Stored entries
★ ★ ★ ★
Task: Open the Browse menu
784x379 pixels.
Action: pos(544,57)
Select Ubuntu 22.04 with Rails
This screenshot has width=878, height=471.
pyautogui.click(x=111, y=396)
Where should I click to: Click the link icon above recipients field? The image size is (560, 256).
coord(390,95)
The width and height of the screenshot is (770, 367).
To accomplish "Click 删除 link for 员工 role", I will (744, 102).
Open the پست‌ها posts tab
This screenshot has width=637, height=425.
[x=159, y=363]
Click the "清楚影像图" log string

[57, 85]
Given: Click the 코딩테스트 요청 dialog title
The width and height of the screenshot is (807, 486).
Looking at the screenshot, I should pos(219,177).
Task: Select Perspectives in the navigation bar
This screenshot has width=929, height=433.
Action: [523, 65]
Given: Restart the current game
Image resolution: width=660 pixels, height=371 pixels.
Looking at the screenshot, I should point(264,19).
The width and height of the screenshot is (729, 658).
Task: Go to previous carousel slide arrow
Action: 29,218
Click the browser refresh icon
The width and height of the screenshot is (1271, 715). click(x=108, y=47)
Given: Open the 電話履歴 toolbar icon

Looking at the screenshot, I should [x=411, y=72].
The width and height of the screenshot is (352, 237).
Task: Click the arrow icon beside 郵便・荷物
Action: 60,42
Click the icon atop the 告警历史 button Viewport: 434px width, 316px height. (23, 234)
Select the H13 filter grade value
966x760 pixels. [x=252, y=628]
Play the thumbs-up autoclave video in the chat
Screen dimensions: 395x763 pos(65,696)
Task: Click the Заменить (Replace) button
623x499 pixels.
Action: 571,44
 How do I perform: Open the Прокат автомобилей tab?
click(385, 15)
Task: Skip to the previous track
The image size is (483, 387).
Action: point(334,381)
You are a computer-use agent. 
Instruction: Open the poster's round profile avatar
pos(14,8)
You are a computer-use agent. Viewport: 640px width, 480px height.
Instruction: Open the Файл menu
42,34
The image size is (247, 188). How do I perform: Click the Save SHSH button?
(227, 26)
★ ★ ★ ★
WHAT YOU NEED TO DO: Every line that holds the word "computer" should be copied from the records above.

EXERCISE OUTPUT:
You are a computer-use agent. 
You are a computer-use agent. Viewport: 640px width, 480px height.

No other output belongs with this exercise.